Archambeault’s trip started with a flight from Washington, D.C. to Seoul, South Korea. There was a brief layover before she flew to Manila, Philippines. She spent a few nights in Manila before taking a small charter plane to the city of Sorsogon.
"It was pretty rainy and humid during my time there, Archambeault says. We got a few glimpses of sunshine and warm weather occasionally. I had anticipated the weather to be a lot warmer, but it was fairly cool in the operating room."
In addition to the rainy weather, the medical team also had to be aware of the nearby volcano. Archambeault and her team kept in close contact with the Philippine Volcanology Team. Despite the team’s initial worry, the volcano ended up impacting them very little during their trip. With the mission site being located several kilometers away from the volcano, the safety of the team and their patients was ensured.
Archambeault and the rest of the team dealt mostly with same-day surgeries. Although procedures such as hernia repair and hemorrhoid removals were common, they also handled their fair share of more advanced procedures such as thyroidectomies, cleft palate repairs and hysterectomies.
Not surprisingly, this trip kept Archambeault very busy. Many nights she came home late from the OR. Any free time she had was spent reviewing questions for her certifying examination and catching up on sleep.
When it came to the cuisine, Archambeault ended up being pleasantly surprised. "The cuisine was fairly balanced and we were offered many proteins, with beef being the most common. One morning we were served fish, eggs, rolls, and some rice. Considering I’m a pescatarian, this was a very welcomed treat!"
Archambeault enjoyed every moment of her medical mission trip. The following questions reveal a little more about her time in the Philippines.
1. Why did you want to go on the mission to the Philippines?
I had never been on a medical mission trip but had always wanted to be a part of one. I have also never been abroad, and I wanted a chance to experience healthcare in a different environment.

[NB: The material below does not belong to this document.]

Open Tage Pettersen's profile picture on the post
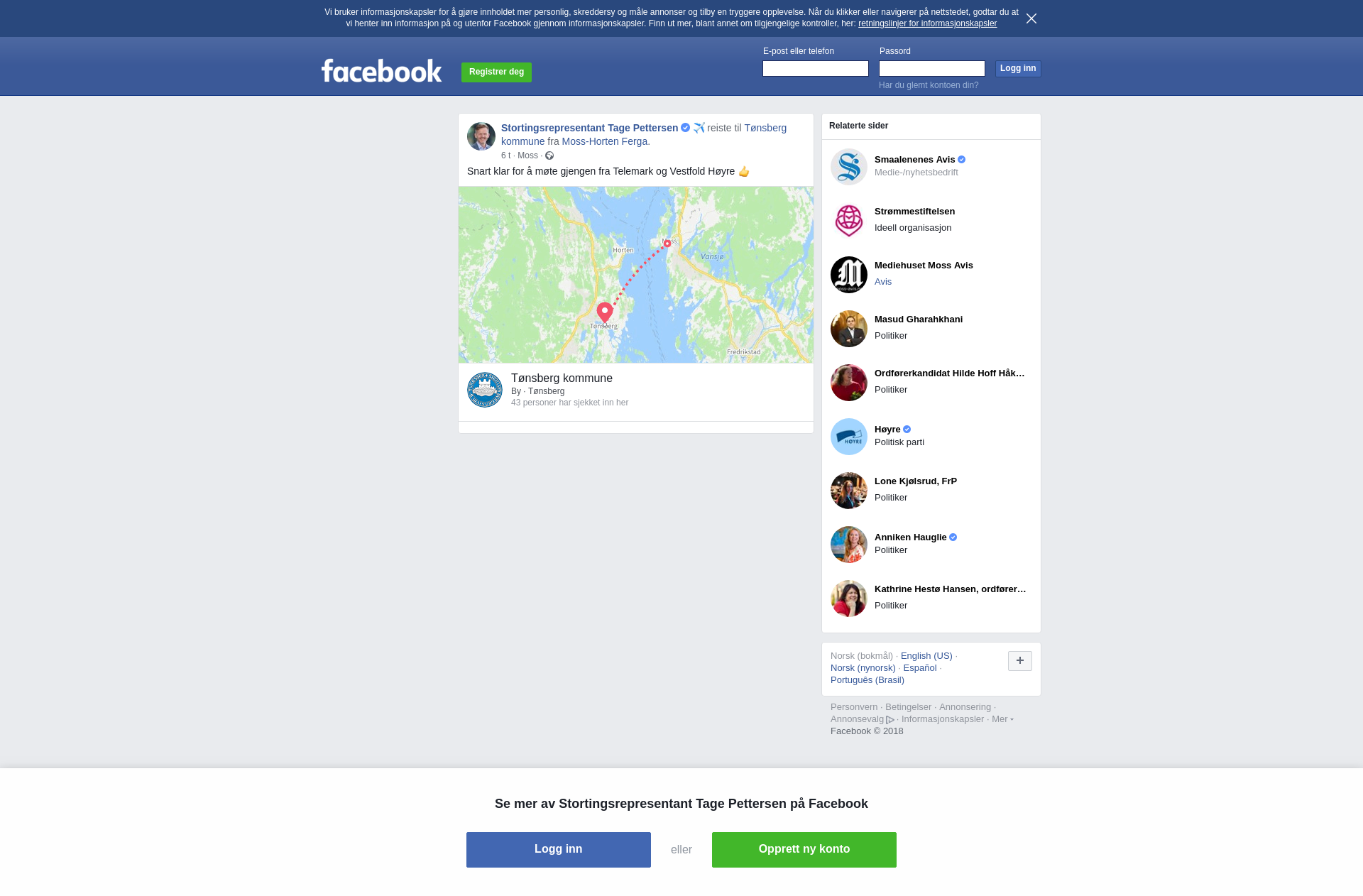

2. How did this mission test your skills as a healthcare provider?
This mission definitely provided a test of my clinical decision making and technical capabilities. Resource management was also a much bigger part of my decision making than usual. Our resources were extremely limited so we had to factor that into every choice that we made.
3. Of the challenges you faced, which one was the hardest to overcome?
I think the hardest challenge for me to overcome was getting comfortable with improvisation. Since we didn’t have much of the standard equipment, monitors, or resources that we normally do, our team had to come up with creative solutions for situations we normally take for granted. For example, we didn’t have a standard anesthesia monitor [an end-tidal CO2 monitor which confirms the placement of the breathing tube as well as confirming that the patient is effectively being ventilated]. Instead we had to resort to the basics of monitoring chest rise and watching the breathing bag inflate and deflate to confirm that our patients were breathing regularly.
4. How has your training prepared you for this?
CWRU’s program prepares us for dealing with any kind of patient or case that’s thrown our way. Based on all the training I received, I felt that I was very well prepared for this mission trip.
5. What was your best experience (or patient story)?
There were several patients and their families that asked if they could take a picture with me. That’s something that never really happens in U.S. recovery rooms. It made me feel like a rock star!
6. What did this experience teach you that you will use later on?
I had to learn to get comfortable with improvisation. I’m definitely much more comfortable with it now than I was previously. I feel that if I were to have to “MacGyver” something in the OR due to equipment failure, I would easily be able to do so.
I was also made very aware of just how much we waste in the OR. Since coming back from the mission trip, I’ve looked for different ways I can reduce the waste generated per patient without compromising patient safety.